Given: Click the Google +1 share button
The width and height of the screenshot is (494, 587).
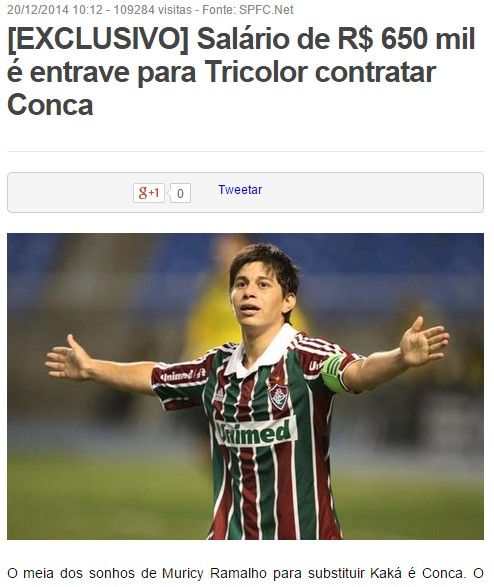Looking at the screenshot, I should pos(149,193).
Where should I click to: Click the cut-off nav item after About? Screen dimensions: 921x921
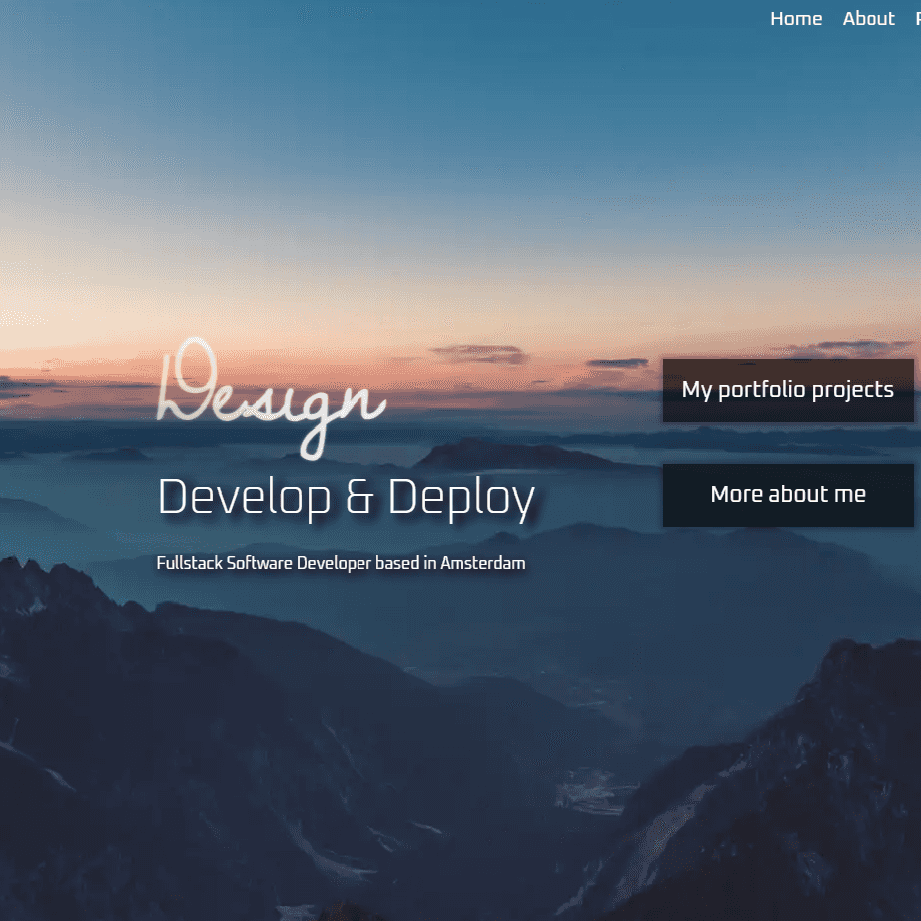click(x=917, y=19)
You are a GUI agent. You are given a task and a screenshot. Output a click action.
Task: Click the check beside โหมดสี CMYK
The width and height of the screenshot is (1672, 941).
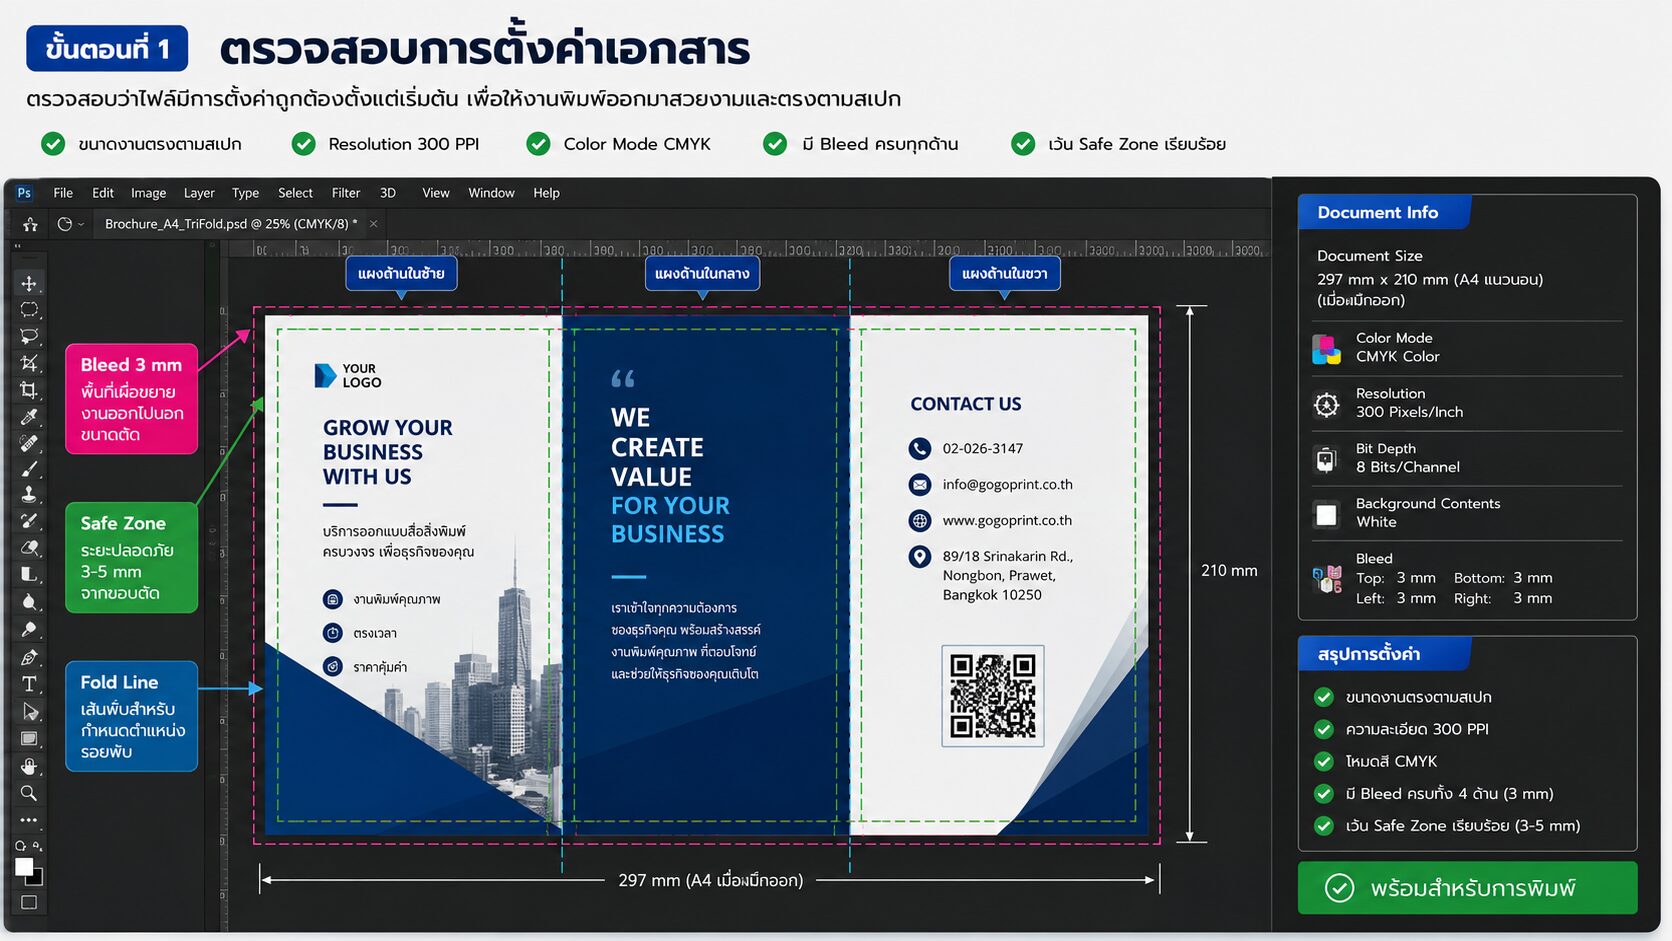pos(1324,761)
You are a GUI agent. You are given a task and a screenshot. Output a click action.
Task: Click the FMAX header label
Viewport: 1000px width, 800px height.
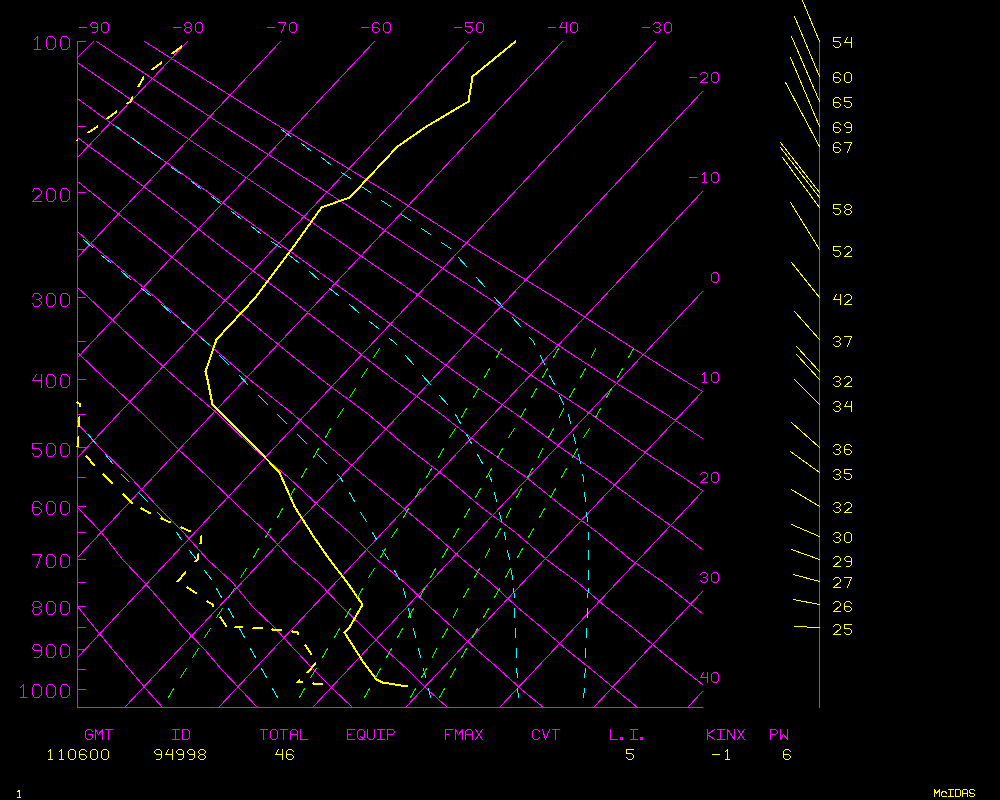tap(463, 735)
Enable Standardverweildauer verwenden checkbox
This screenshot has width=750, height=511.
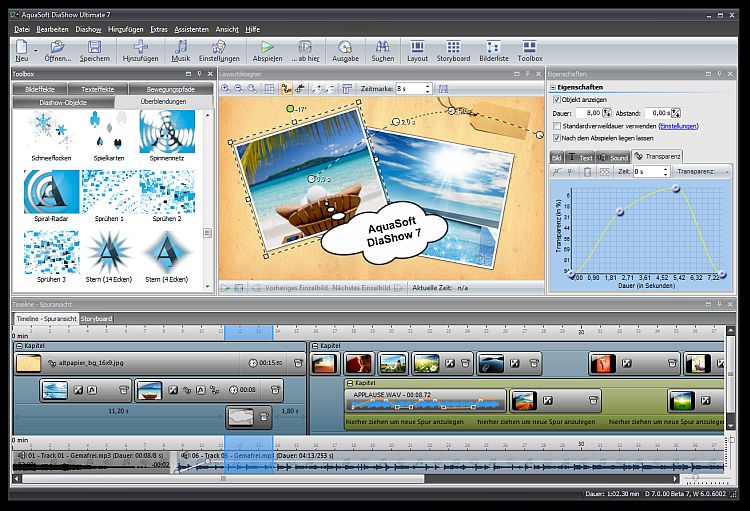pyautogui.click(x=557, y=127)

------------------------------------------------------------

§ TASK DIRECTIONS: Each record above should be repeated exactly, please, without pictures.

§ SOLUTION BELOW:
Given: Click the Google +1 share button
The width and height of the screenshot is (494, 587).
Looking at the screenshot, I should pos(149,193).
Where should I click to: Click the cut-off nav item after About? Screen dimensions: 921x921
click(x=917, y=19)
You are a GUI agent. You are given a task and a screenshot. Output a click action.
Task: Click the check beside โหมดสี CMYK
The width and height of the screenshot is (1672, 941).
pos(1324,761)
You are a GUI agent. You are given a task and a screenshot. Output a click action.
Task: Click the FMAX header label
Viewport: 1000px width, 800px height.
tap(463, 735)
Enable Standardverweildauer verwenden checkbox
This screenshot has width=750, height=511.
pyautogui.click(x=557, y=127)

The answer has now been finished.